Search code examples
rustwebgpuwgpu-rs

Creating writing and reading from buffer wgpu


I have just recently started learning about how to compute on a GPU and I have decided to start with WGPU as I'm familiar with rust and it can be run on pretty much every GPU. As far as my current understanding goes first I have to create a buffer that is accessible to my CPU, which I have done with the following code.

    let array_buffer = device.create_buffer(&wgpu::BufferDescriptor{
        label: Some("gpu_test"),
        size: (arr.len() * std::mem::size_of::<[i32; 5]>()) as u64,
        usage: wgpu::BufferUsages::COPY_DST | wgpu::BufferUsages::MAP_READ,
        mapped_at_creation: false,
    });

After that I have wrote some random data to this buffer with the following line.

queue.write_buffer(&array_buffer, 0, &[1,2,3,4]);

As of right now I have no errors but the problem appears when I now want to read the data in this buffer, there is no example of how to read the data off a buffer in wgpu docs and I didn't see one in webGPU docs too.

In addition how do I know if the buffer is accessible on CPU or GPU webGPU docs talk about it but they don't have an explicate example of how to define a buffer for each one.


Solution

  • First, in order to be able to read a buffer, it must have BufferUsages::MAP_READ. You've already done that.

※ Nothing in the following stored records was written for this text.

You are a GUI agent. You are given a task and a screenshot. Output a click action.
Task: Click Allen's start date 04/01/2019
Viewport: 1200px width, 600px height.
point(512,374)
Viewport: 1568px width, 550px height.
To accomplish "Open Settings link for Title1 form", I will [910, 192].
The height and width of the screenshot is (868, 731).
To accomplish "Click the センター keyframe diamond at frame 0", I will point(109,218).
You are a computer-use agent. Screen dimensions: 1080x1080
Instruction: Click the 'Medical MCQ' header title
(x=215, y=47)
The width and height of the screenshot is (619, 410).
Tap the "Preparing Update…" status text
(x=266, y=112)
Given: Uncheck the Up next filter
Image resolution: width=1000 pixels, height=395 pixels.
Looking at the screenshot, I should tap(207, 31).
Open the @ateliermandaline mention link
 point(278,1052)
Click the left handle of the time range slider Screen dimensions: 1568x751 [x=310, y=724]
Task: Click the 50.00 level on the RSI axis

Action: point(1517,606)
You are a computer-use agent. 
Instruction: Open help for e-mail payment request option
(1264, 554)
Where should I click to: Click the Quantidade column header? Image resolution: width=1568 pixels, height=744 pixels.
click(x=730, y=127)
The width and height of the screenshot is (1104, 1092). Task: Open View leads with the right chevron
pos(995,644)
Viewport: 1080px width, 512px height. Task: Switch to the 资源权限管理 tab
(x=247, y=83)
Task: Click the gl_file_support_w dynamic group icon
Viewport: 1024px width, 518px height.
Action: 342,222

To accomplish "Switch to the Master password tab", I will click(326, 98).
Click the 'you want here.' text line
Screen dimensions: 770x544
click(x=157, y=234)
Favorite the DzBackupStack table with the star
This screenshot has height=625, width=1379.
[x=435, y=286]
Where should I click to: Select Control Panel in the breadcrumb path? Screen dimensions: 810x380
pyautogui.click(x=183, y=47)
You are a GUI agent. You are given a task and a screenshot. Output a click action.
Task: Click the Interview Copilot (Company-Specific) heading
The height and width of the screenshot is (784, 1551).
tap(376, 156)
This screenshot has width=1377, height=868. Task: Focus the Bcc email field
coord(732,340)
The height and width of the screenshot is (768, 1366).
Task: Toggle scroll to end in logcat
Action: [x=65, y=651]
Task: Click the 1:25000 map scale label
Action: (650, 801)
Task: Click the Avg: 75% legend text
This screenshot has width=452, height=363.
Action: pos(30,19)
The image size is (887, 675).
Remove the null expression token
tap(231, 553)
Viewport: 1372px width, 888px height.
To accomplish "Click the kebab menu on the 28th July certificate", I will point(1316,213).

If you wanted to read a buffer that can't have that usage, you'd need to copy data to a temporary buffer first.

    Given that prerequisite, the steps are:

    1. Call BufferView::map_async()
    2. Call Device::poll()
    3. Confirm that the map_async() callback has been called with a successful Result
    4. Call BufferView::get_mapped_range()

    Here's the code I've used for that, which maps the buffer in the variable temp_buffer:

    let (sender, receiver) = futures_channel::oneshot::channel();
    temp_buffer
        .slice(..)
        .map_async(wgpu::MapMode::Read, |result| {
            let _ = sender.send(result);
        });
    device.poll(wgpu::Maintain::Wait); // TODO: poll in the background instead of blocking
    receiver
        .await
        .expect("communication failed")
        .expect("buffer reading failed");
    let slice: &[u8] = &temp_buffer.slice(..).get_mapped_range();
    

    Note that as per the TODO, this particular code is a work in progress halfway between two sensible states:

    • If you intend only to block on the buffer being ready to read, then you don't need a channel, just a OnceCell because the message will always have arrived when poll(Maintain::Wait) returns.
    • If you want to be truly async, then something needs to be calling either poll(Maintain::Poll) or Queue::submit() repeatedly in the background to trigger checking for completion and thus the callback.